Victus Spiritus

home

Regular expressions blues

01 Feb 2011

Or why I hate regular expressions, they're not designed for readability

Early this morning I caught up on a recent changelog covering Happy.js, a lightweight form validation plugin. My first reaction, nifty. I can use a handy form validator for web app inputs. As I was skimming through the example validation functions the REGEX reached out the page and slapped me in the face. It was only then that I realized how unintuitive regular expressions are.

I can handle this regex for phone numbers, while it takes a little familiarity to follow at least it fits in a pre tag:

/^\(?(\d{3})\)?[\- ]?(\d{3})[\- ]?(\d{4})$/.test(val)

Then came this beast for email validation, go ahead keep on scrolling right...

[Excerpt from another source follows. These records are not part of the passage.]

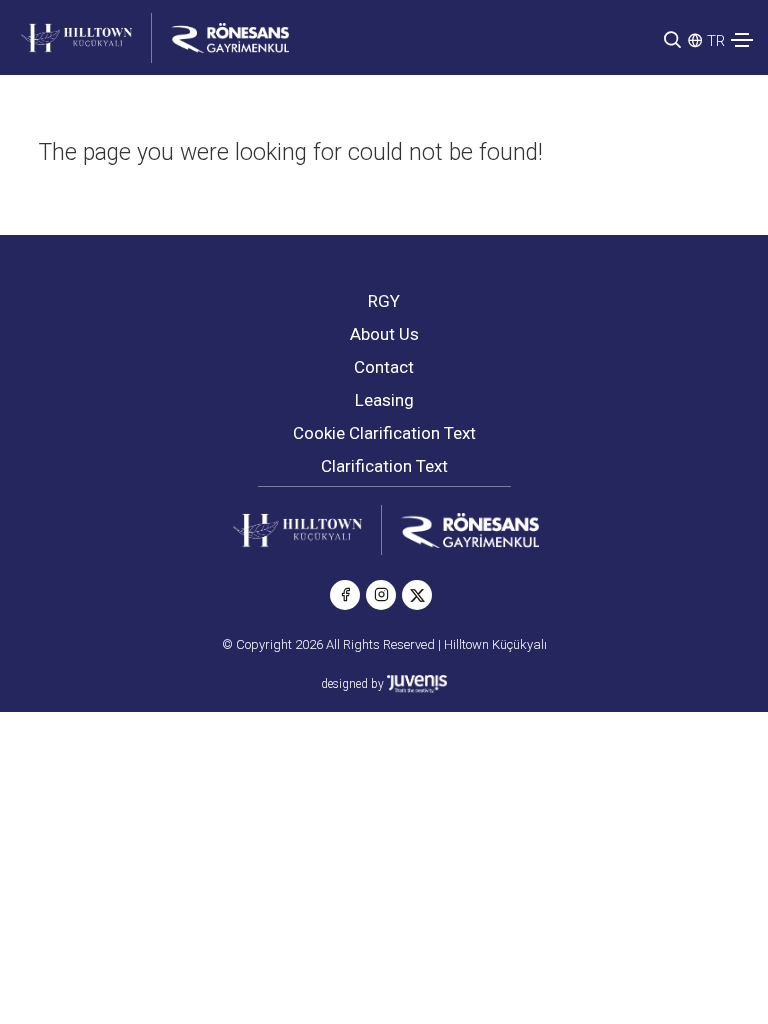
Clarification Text (384, 466)
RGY (384, 301)
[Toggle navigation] (742, 40)
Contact (384, 367)
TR (716, 41)
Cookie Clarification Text (384, 433)
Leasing (384, 400)
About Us (384, 334)
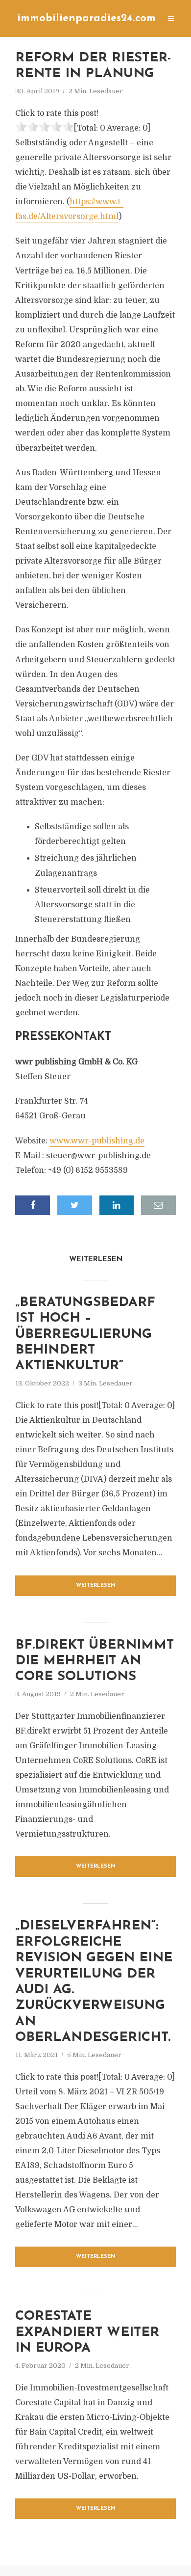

What I'd prefer is an expressive syntax that fits with patterns as I think of them. So for a phone number validation it would be #(###)###-#### where # specifies a singlet digit number, or an equivalent abbreviated form #({3}#){3}#-{4}#. Same for email *@*.EXTs where * is any character sequence and EXTs specifies a user defined list of acceptable extensions. Explicit character matches can be done by adding the characters i.e. *@gmail.com for all gmail addresses. Of course this syntax will need an escape character for reserved symbols and the standard case insensitive flag or global versus first match replacement (i and g flags for regular expressions). Unfortunately it appears all I've done is reinvent another flavor of regular expression.

Another tactic may aid in simplifying the syntax appearance, rearranging the validation string into rows.
#
({3}#))
{3}#
-
{4}#
Not exactly a thing of beauty. I don't have any more time at the moment, but I'd like to revisit the problems with easy regular expression reading.